What was less easy to sustain was that the whole dispute was the product of a fit of anger on the Saudi part. The whole thing was framed as an instinctive and reflexive lashing out by the country’s leadership – especially the crown prince, Muhammad bin Salman, who at 32, was accused of naivete and child like petulance – which brought predictably negative consequences.
It is true that the consequences of this imbroglio were negative, and that they were predictable. But though the leaders of democratic countries, nations that are not built on millions of barrels of oil, would have baulked at incurring such a cost in maintaining a row of this nature, the same rules do not apply to the kingdom.
The intention here may well be to test the boundaries of an international system where the rules are now increasingly being tested. And in that, despite a backlash which has hurt the international perception of the Saudi state and united many nations in condemnation, the long-term consequences seem less than disastrous.
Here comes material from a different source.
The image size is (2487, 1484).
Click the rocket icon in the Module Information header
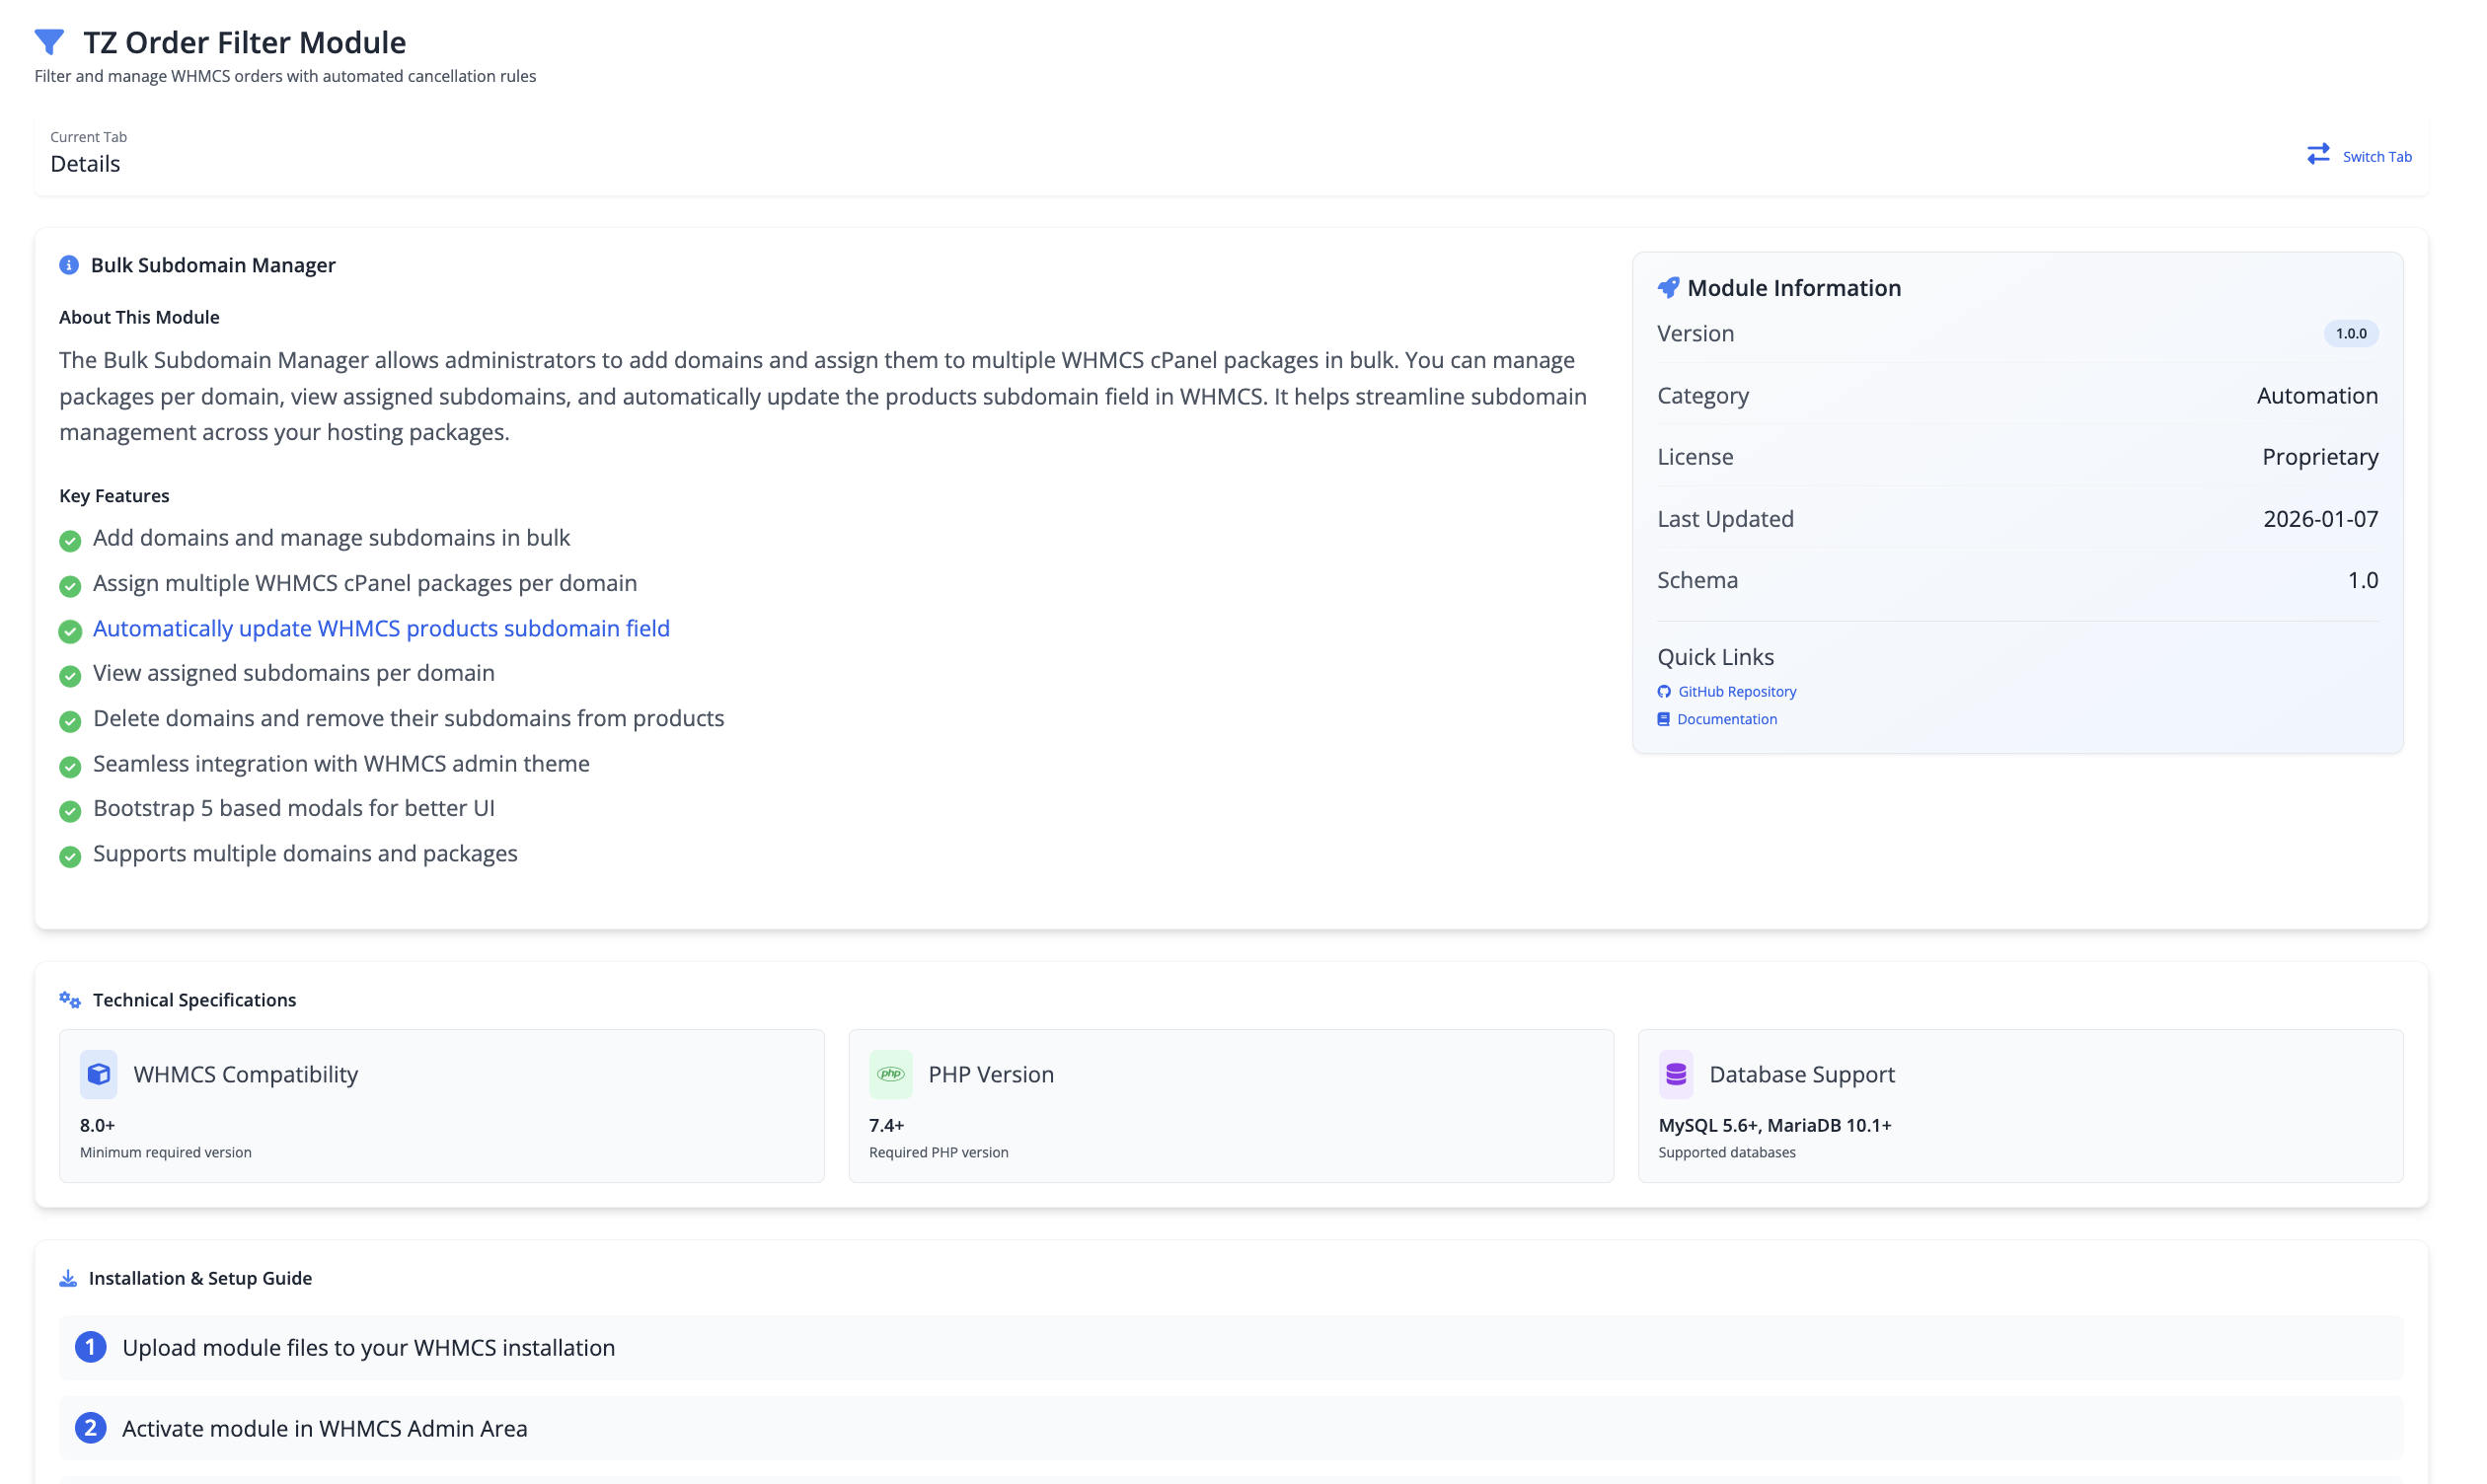click(x=1667, y=287)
Despite its agents being in the right, and despite the fact that, in popular terms, Canada’s cause is seen as justified by people around the world, Canadian officials feel isolated. Though the Canadian prime minister maintains the country’s fundamental posture, he feels the need to promise ‘to engage’ with a country whose own commitment to engagement is less than concrete.
The United States has sat the row out, having its own petty reasons for disliking Canada and the country’s prime minister, Justin Trudeau; and just as in 2017, when American assent appears to have been canvassed before the beginning of the Saudi and UAE-led campaign to isolate Qatar, such things mean more than the low opinion of the rest of the world.
This does not mean that Saudi actions are not capricious and indefensible. That must be acknowledged. But to confuse the fundamental essence of an action with its consequences, and then to decide retroactively what its causes must be, is fallacious thinking. To suggest, as many people have, that this whole row can be traced back to impulsive instincts rather than tactics is a stretch and a step too far.
The Saudi response to legitimate Canadian criticism of its treatment of political reformers has done the kingdom’s image few favours; it has hardly increased its stock in the world’s foreign capitals, or in the estimation of many ordinary people worldwide, nor has it faced real sanction or incurred real consequence. Saudi Arabia’s American ally has stopped short of taking the kingdom’s side, but the White House has hardly given Canada its full support. In this way, what is still a Saudi misstep in public relations terms can begin to resemble a step forward.